→ WHAT YOU HAVE TO DO: Leave the pictures out and quote every line from the start of the listing to the line with "Viewport: 800px width, 450px height.", inclusive.

→ MATERIAL FOR THIS EXERCISE:
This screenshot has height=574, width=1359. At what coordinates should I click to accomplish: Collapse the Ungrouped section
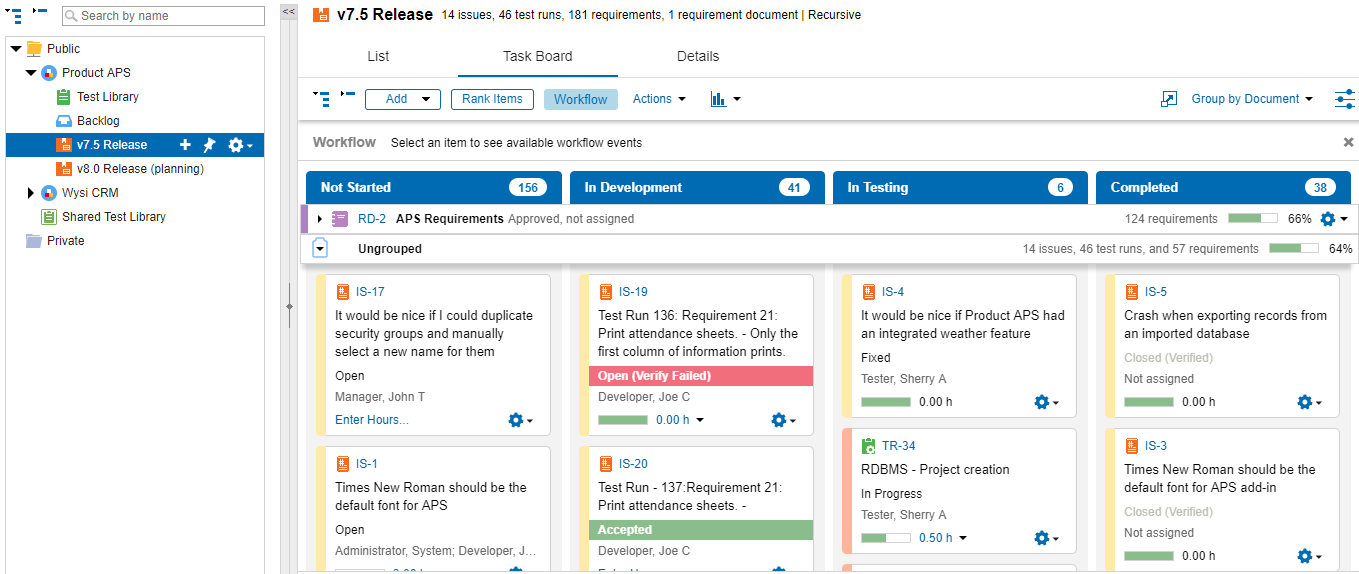click(x=320, y=248)
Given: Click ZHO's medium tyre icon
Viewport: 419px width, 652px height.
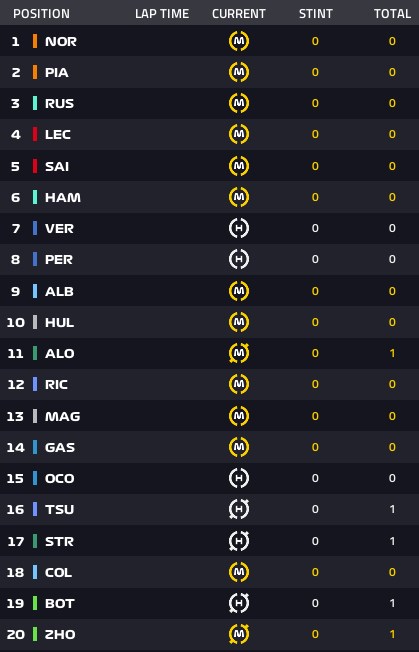Looking at the screenshot, I should click(239, 634).
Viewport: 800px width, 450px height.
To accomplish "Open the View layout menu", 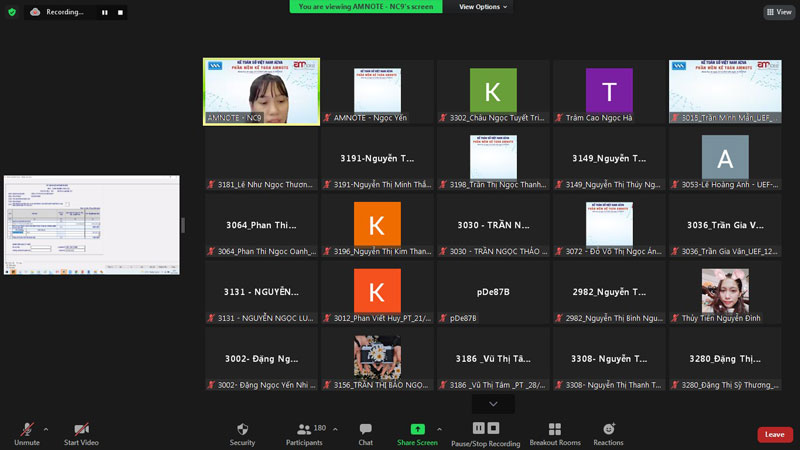I will [779, 12].
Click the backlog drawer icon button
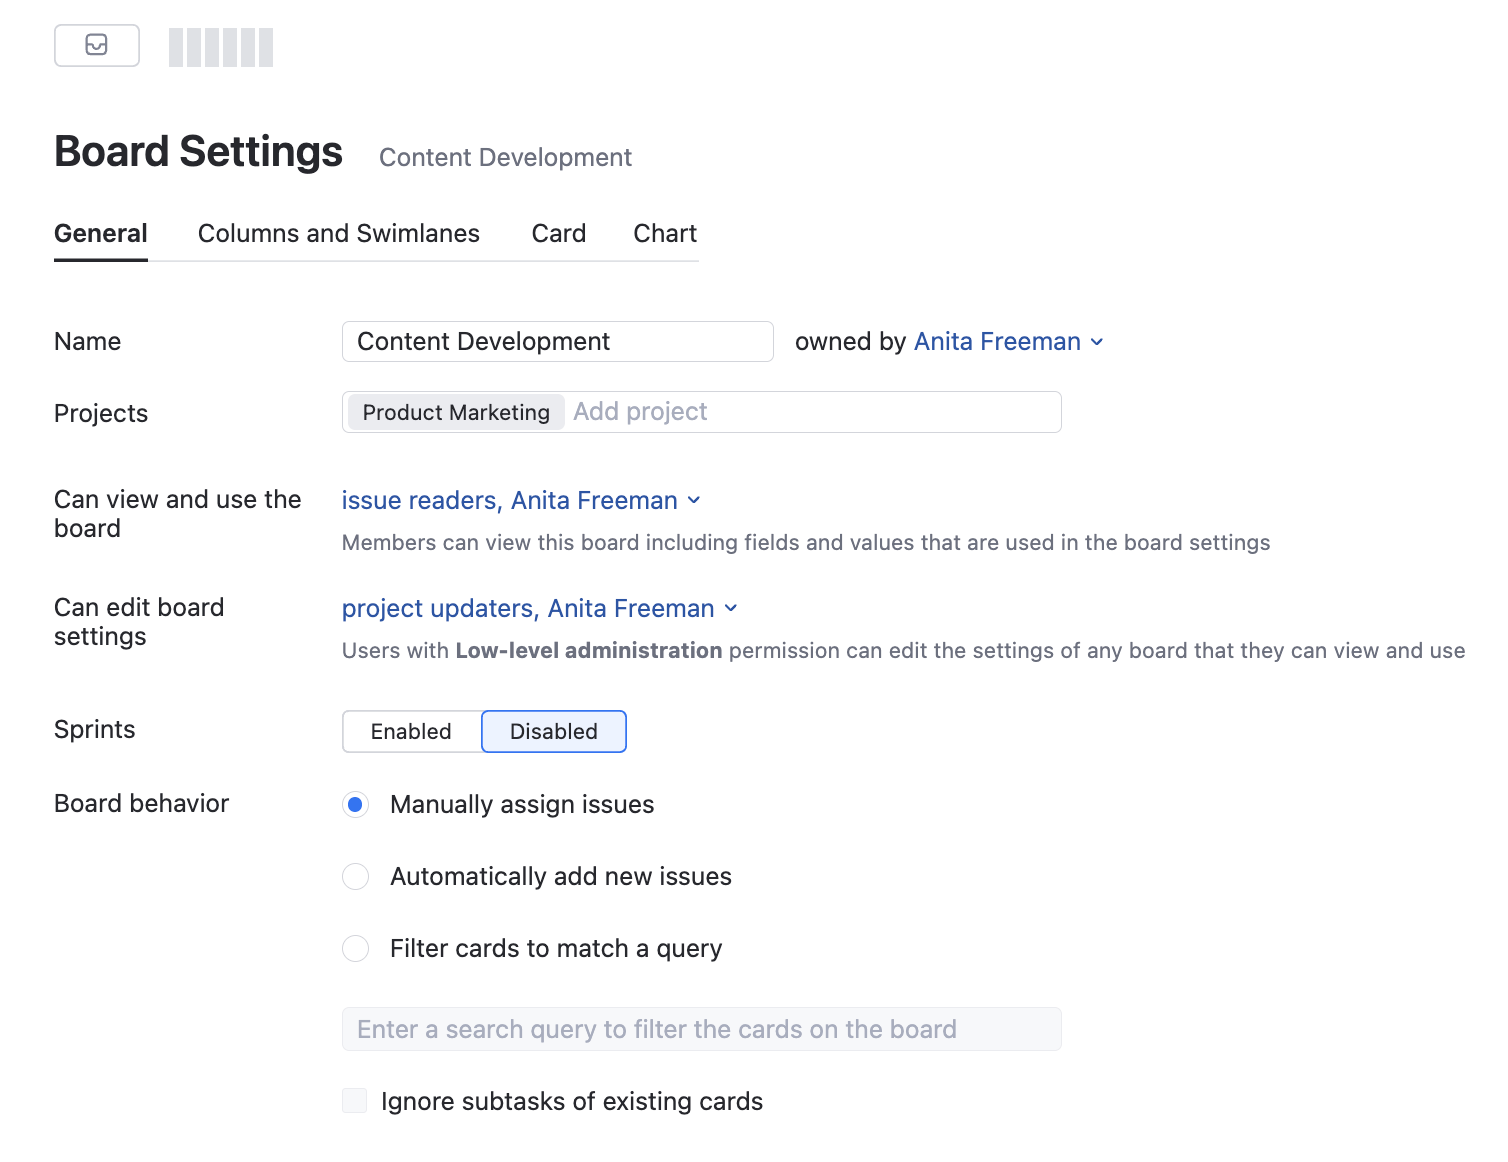 [97, 45]
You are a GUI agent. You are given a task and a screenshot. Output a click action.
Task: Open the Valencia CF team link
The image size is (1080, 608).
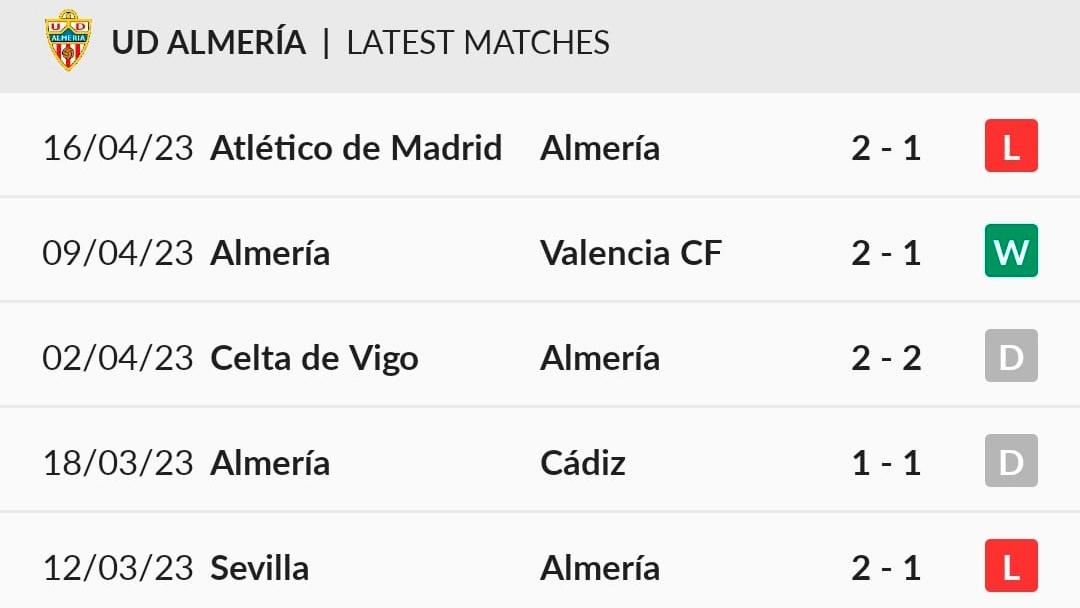pos(631,253)
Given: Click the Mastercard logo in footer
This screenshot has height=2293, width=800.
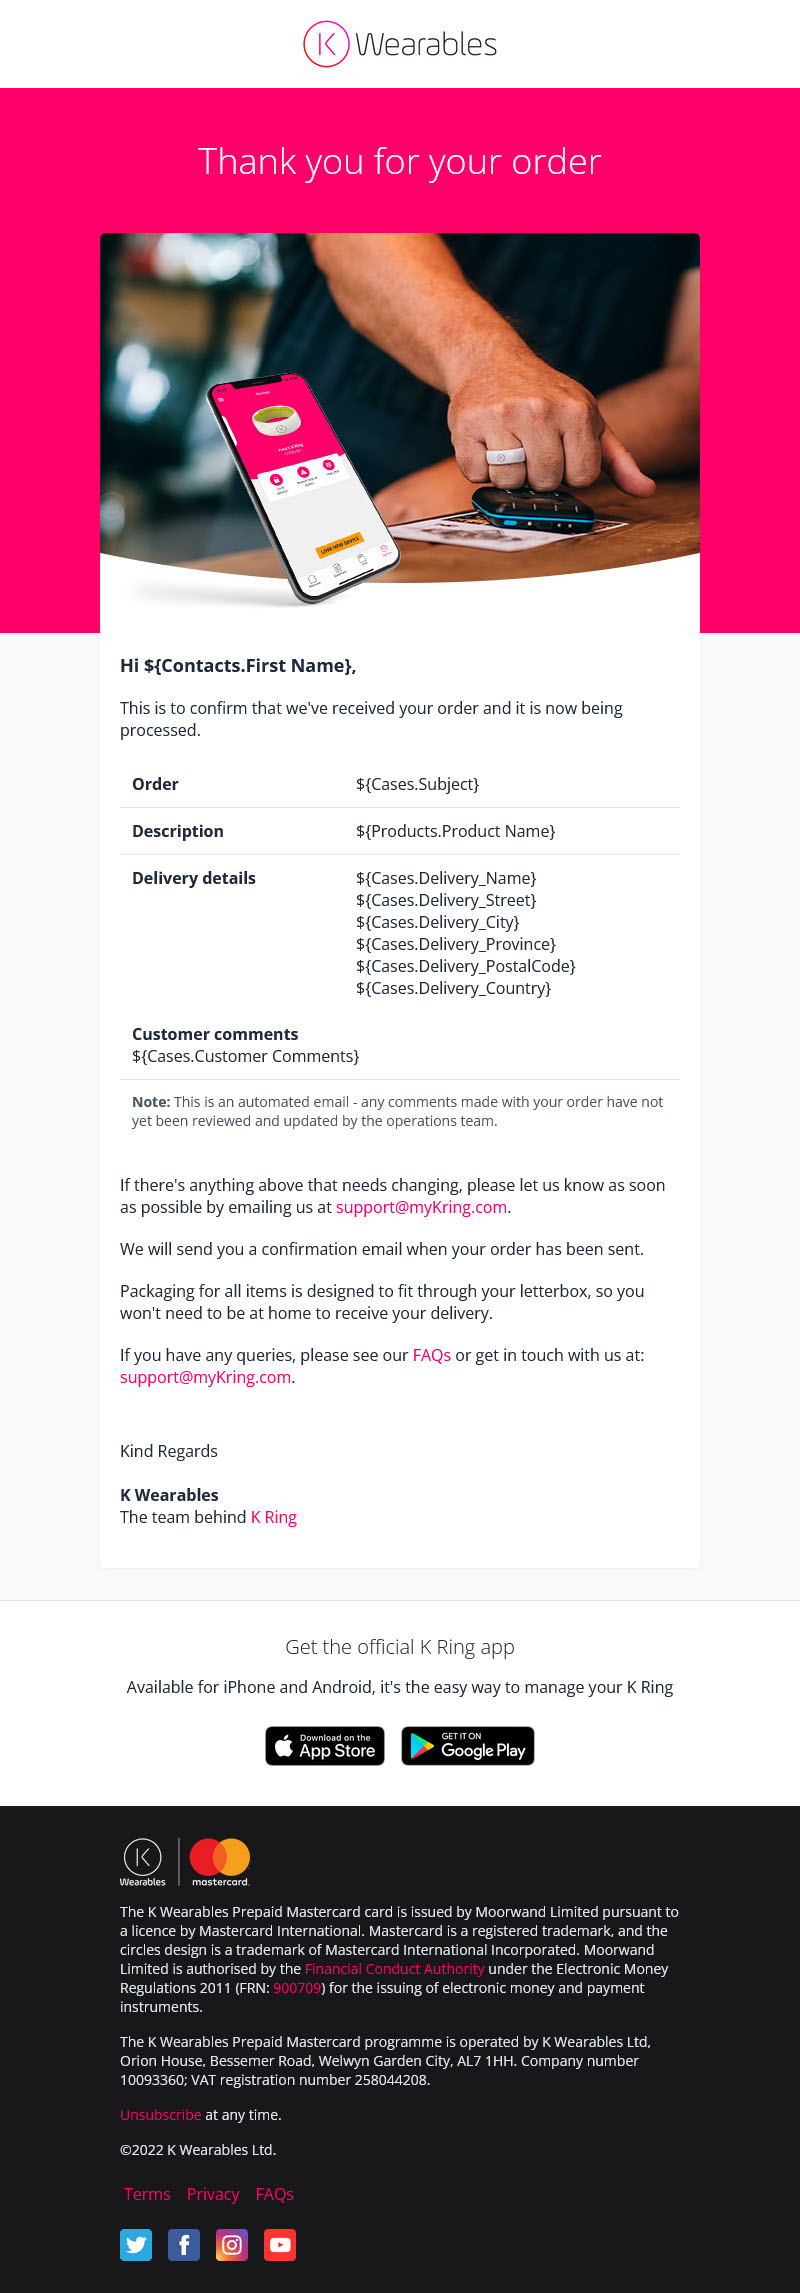Looking at the screenshot, I should pyautogui.click(x=220, y=1861).
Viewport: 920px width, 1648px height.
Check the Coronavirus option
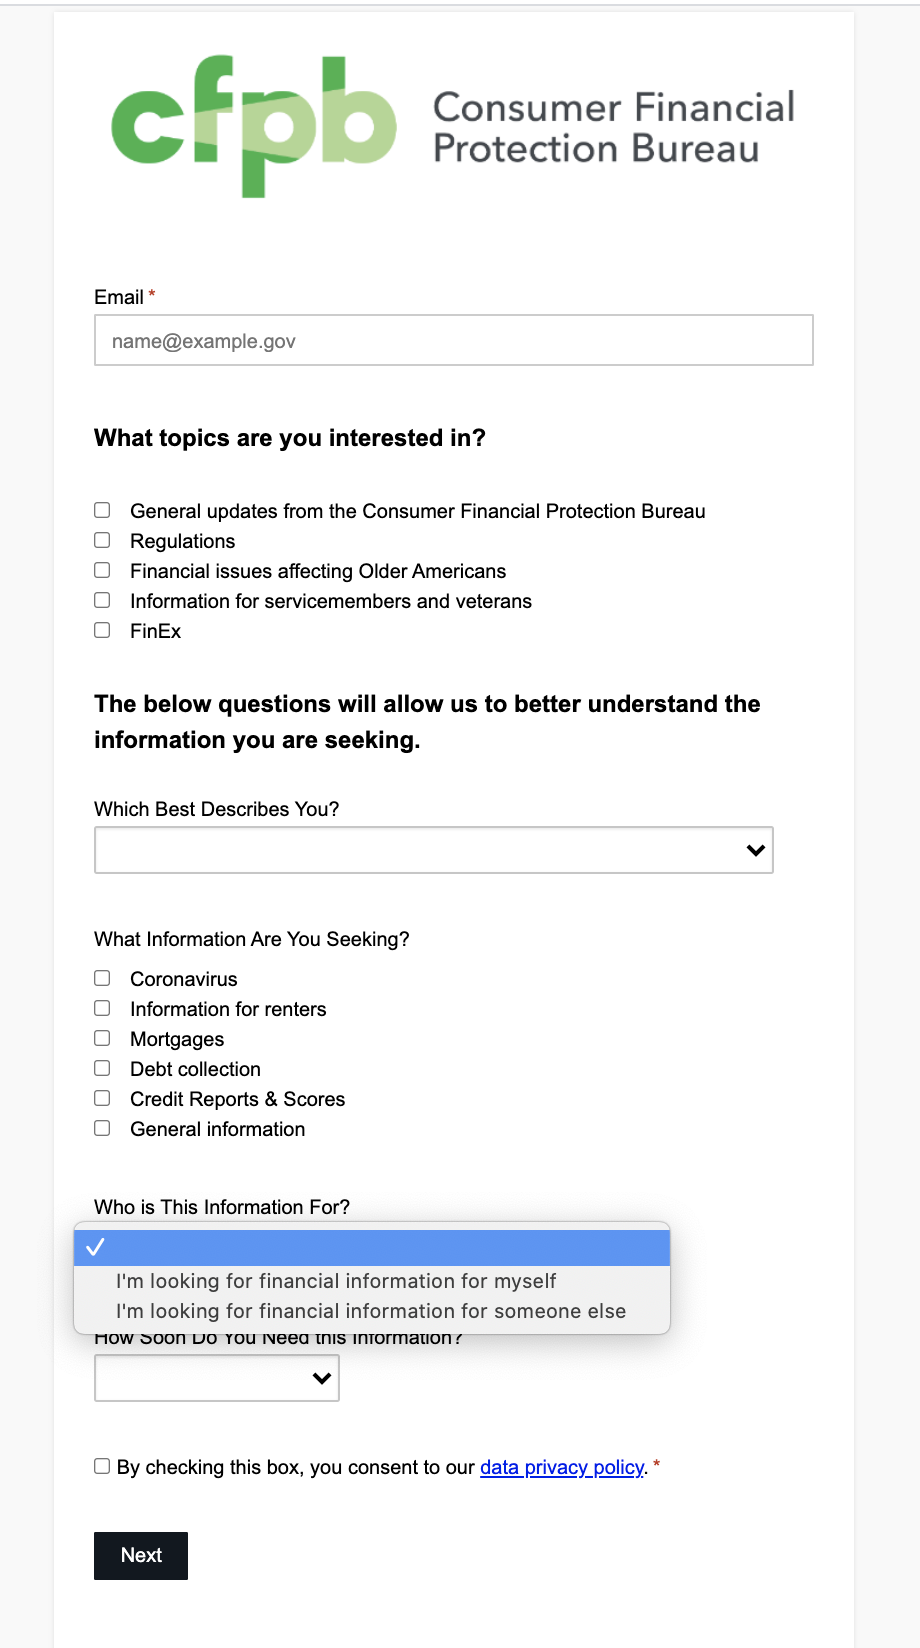pos(102,979)
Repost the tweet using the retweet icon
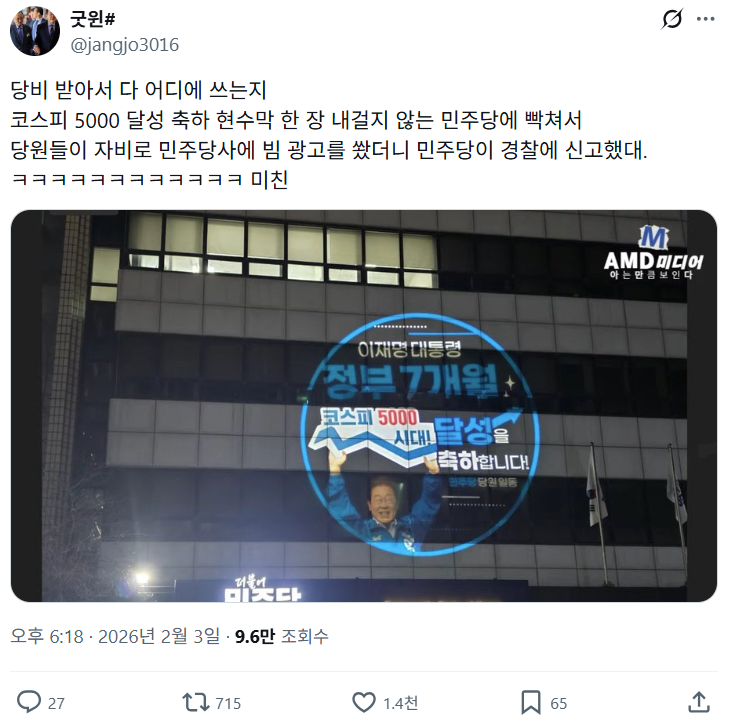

→ TASK SOLUTION:
This screenshot has height=574, width=1359. At what coordinates should I click to accomplish: Collapse the Ungrouped section
click(x=320, y=248)
Given: Click ZHO's medium tyre icon
Viewport: 419px width, 652px height.
Looking at the screenshot, I should click(239, 634).
Viewport: 800px width, 450px height.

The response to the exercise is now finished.